[[ TEXT SEGMENT, beginning ]]

Burroughs Wellcome has already launched testing of AZT in asymptomatic hospital workers, pregnant women, and in children, who are getting liquid AZT. The liquid is left over from an aborted trial, and given to the children because they can mix it with water — children don’t like to swallow pills. It has also been proposed that AZT be given to people who do not yet even test positive for HIV antibodies, but are “at risk.”
“I’m convinced that if you gave AZT to a perfectly healthy athlete,” says Fedorko, “he would be dead in five years.”
“This is such shoddy science it’s hard to believe nobody is protesting.”
In December 1988, the Lancet published a study that Burroughs Wellcome and the NIH do not include in their press kits. It was more expansive than the original AZT study and followed patients longer. It was not conducted in the United States, but in France, at the Claude Bernard Hospital in Paris, and concluded the same things about AZT that Burroughs Wellcome’s study did, except Burroughs Wellcome called their results “overwhelmingly positive,” and the French doctors called theirs “disappointing.” The French study found, once again, that AZT was too toxic for most to tolerate, had no lasting effect on HIV blood levels, and left the patients with fewer T-4 cells than they started with. Although they noticed a clinical improvement at first, they concluded that “by six months, these values had returned to their pretreatment levels, and several opportunistic infections, malignancies, and deaths occurred.”

[[ TEXT SEGMENT, end ]]
[[ RECORDS, beginning ]]

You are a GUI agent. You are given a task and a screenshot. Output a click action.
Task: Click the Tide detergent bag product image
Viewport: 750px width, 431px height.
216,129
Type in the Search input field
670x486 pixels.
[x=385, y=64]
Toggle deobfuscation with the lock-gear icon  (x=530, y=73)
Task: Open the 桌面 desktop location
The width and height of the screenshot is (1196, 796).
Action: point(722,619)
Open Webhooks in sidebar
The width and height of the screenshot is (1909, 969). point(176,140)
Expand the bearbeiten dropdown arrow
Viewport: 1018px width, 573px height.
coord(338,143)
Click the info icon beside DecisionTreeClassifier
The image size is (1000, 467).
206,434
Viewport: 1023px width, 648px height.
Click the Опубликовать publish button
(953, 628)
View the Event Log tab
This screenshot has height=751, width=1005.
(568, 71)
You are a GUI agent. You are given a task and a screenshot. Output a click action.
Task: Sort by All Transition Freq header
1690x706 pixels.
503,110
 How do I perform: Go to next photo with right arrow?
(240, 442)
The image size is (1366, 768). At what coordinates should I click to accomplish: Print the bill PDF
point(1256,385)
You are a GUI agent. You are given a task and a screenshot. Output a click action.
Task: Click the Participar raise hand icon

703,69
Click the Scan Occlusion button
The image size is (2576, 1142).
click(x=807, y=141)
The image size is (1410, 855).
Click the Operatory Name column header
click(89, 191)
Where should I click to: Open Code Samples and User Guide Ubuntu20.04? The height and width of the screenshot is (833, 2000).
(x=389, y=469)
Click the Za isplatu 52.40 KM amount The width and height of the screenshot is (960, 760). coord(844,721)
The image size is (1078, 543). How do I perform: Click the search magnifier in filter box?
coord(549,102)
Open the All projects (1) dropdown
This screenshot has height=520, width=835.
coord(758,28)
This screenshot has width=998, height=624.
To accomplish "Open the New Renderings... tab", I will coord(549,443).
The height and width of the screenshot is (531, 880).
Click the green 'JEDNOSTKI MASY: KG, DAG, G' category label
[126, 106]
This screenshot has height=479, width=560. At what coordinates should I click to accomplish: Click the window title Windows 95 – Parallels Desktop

[[ RECORDS, end ]]

§ TASK INSTRUCTIONS:
(1) In the text on AZT, at which hospital was the French study conducted?
(2) List every group in which the text on AZT says Burroughs Wellcome has already launched testing of AZT.
(3) Proceed with the text on AZT from the point where it stops.

§ ANSWER SECTION:
(1) The Claude Bernard Hospital in Paris.

(2) Asymptomatic hospital workers, pregnant women, and children

(3)
“Thus the benefits of AZT are limited to a few months for ARC and AIDS patients,” the French team concluded. After a few months, the study found, AZT was completely ineffective.
The news that AZT will soon be prescribed to asymptomatic people has left many leading AIDS doctors dumbfounded and furious. Every doctor and scientist I asked felt that it was highly unprofessional and reckless to announce a study with no data to look at, making recommendations with such drastic public health implications. “This simply does not happen,” says Bialy. “The government is reporting scientific facts before they’ve been reviewed? It’s unheard of.”
“It’s beyond belief,” says Dr. Sonnabend in a voice tinged with desperation. “I don’t know what to do. I have to go in and face an office full of people asking for AZT. I’m terrified. I don’t know what to do as a responsible physician. The first study was ridiculous. Margaret Fischl, who has done both of these studies, obviously doesn’t know the first thing about clinical trials. I don’t trust her. Or the others. They’re simply not good enough. We’re being held hostage by second-rate scientists. We let them get away with the first disaster; now they’re doing it again.”
“It’s a momentous decision to say to people, ‘If you’re HIV-positive and your T-4 cells are below 500, start taking AZT,'” says the AIDS doctor who wished to remain anonymous. “I know dozens of people that I’ve seen personally every few months for several years now who have been in that state for more than five years, and have not progressed to any disease.”
“I’m ashamed of my colleagues,” Sonnabend laments. “I’m embarrassed. This is such shoddy science it’s hard to believe nobody is protesting. Damned cowards. The name of the game is to protect your grant, don’t open your mouth. It’s all about money… it’s grounds for just following the party line and not being critical, when there are obviously financial and political forces driving this.”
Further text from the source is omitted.